大阪府内では門真市・箕面市・高槻市・大東市等が赤ちゃんの駅を指定しています。

指定されている施設は、公共施設(市役所や公民館)・子育て支援施設(保育所や幼稚園)・大型商業施設(百貨店)が主です。

本音では「少し利用しにくいな」と感じました。赤ちゃんの駅を特に利用したいのは、慣れない場所です。

そうした場所で公共施設や子育て支援施設といった地域に密着した施設を見つけるのは、決して容易ではありません。高いビルならまだしも、低層の公民館や保育所は近くまで行かないと認識できません。

また公共施設であればオムツ交換等が出来る場所があると多くの方が既に認識しているでしょう。分かっている場所にステッカーを貼っても、大きな効果は見込めません(あった方が良いですが)。

ステッカーを駅・スーパー・コンビニに貼って欲しい!

では、どこに「赤ちゃんの駅」があれば便利でしょうか。私が思い浮かべたのは「駅と中小型商業施設」です。大阪市内なら全ての鉄道駅、食品スーパーやコンビニエンスストアです。

徐々にオムツ交換が出来る大型トイレ等が駅に整備されています。しかしながら、不慣れな駅で見つけるのは非常に大変です。

例えば地下鉄駅の場合、エレベーターで降りて構内図を見ないと分かりません。急いで降りても大型トイレがなかったら愕然とします。反対側の改札口にある事も少なくありません。

大型トイレ等が整備されていない、エレベーターでアクセス出来ない、そして改札口から非常に遠い場所にある駅もあります。

近くの鉄道駅では一方の改札口から非常に遠くて分かりにくく、改札横の目立たないスペースでオムツを交換している姿を何度も見かけました。

街中をベビーカーを押して移動している時であれば、真っ先に気づくのは食品スーパーやコンビニエンスストアでしょう。

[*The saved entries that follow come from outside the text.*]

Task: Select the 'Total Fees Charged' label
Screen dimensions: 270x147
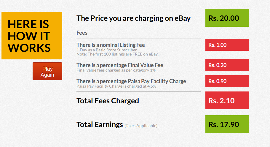Action: coord(108,101)
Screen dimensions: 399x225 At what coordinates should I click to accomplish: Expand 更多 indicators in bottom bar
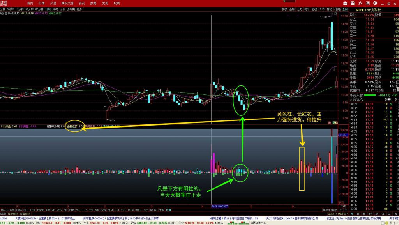click(161, 210)
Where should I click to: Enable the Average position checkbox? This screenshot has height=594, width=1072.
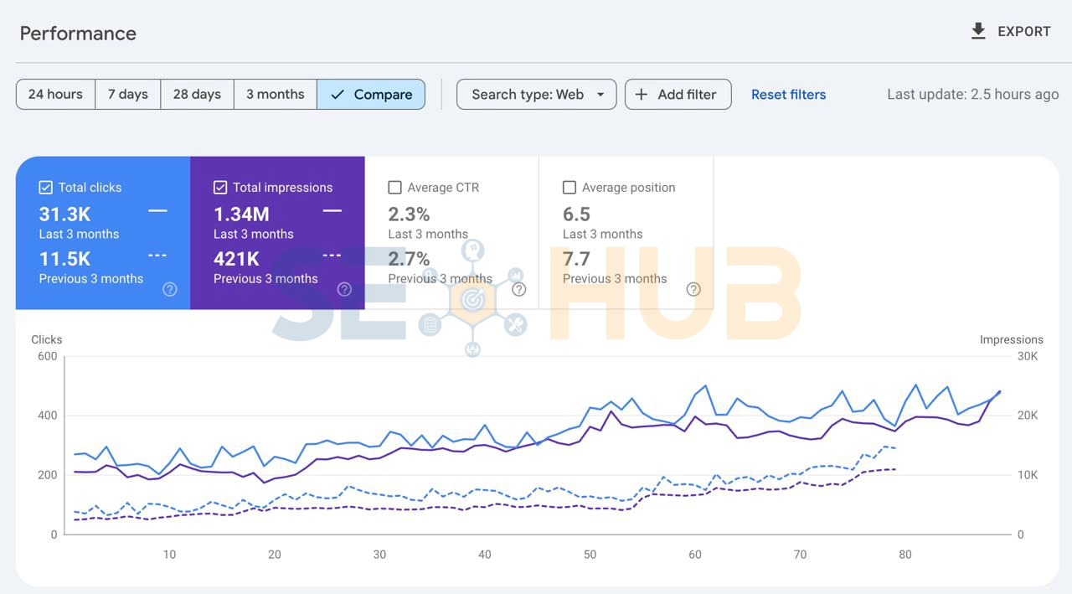570,188
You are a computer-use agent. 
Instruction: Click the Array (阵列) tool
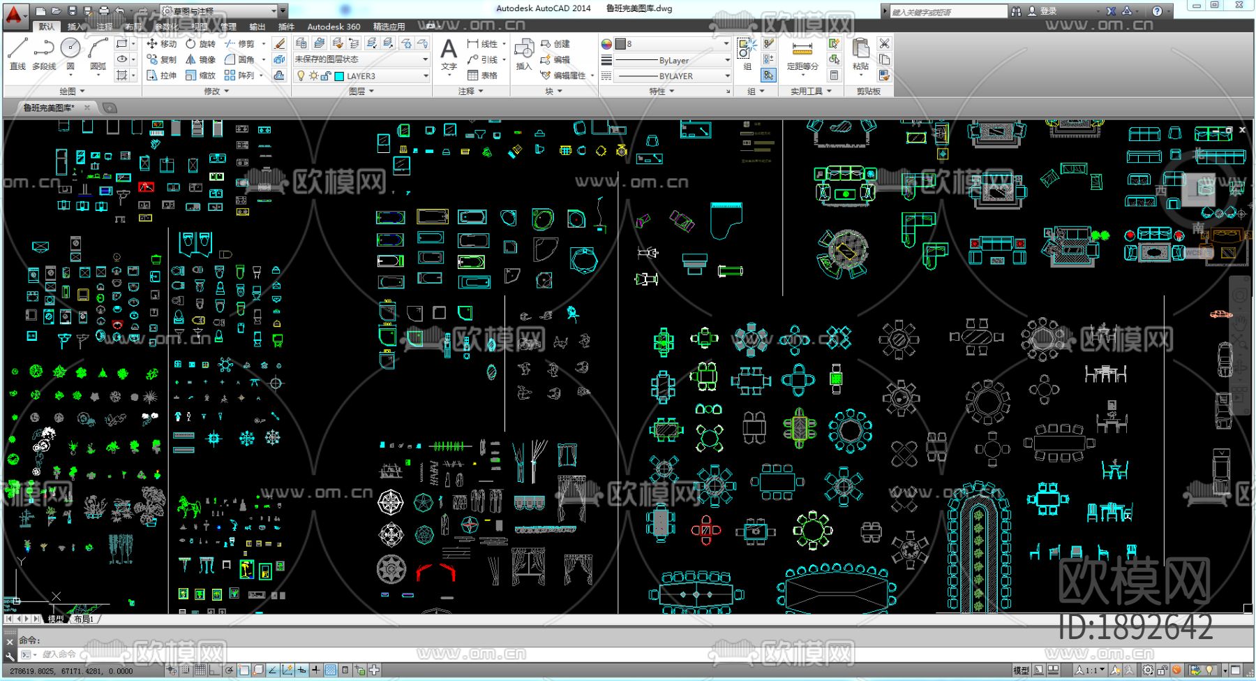pos(239,75)
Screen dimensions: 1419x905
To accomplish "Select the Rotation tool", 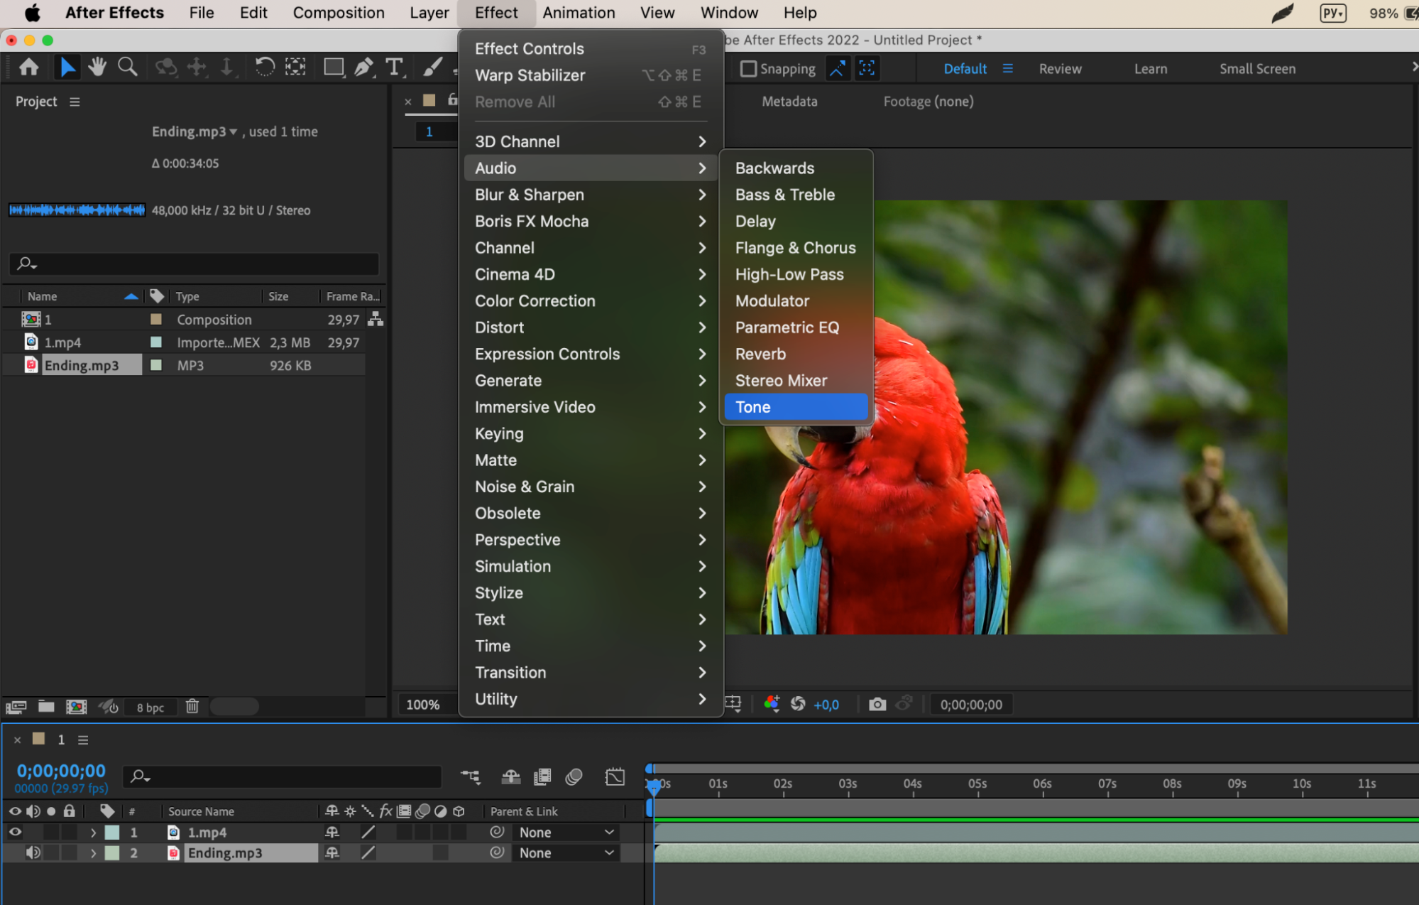I will tap(265, 67).
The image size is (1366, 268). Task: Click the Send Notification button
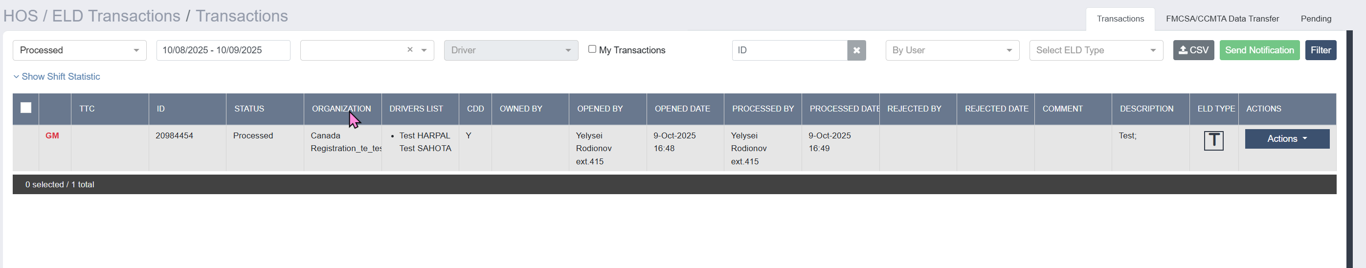[x=1259, y=50]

一部のスーパーやコンビニにはオムツ交換台が設置されています。しかし、施設外から認識するのは非常に難しいです。施設の出入口にステッカーがあったら、本当に助かります。利用したら、お店で何かを購入するでしょう。

大阪市は各施設からの登録を募集しています。しかし、より子育てしやすい環境を整備するのであれば、大阪市が登録して欲しい施設に登録を促すべきでしょう。

真っ先に進めて欲しいのは「地下鉄駅の地上部分への表示」です。地下出入口に「赤ちゃんの駅」ステッカーを貼ると同時に、エレベーター等を利用した動線を掲示して欲しいです。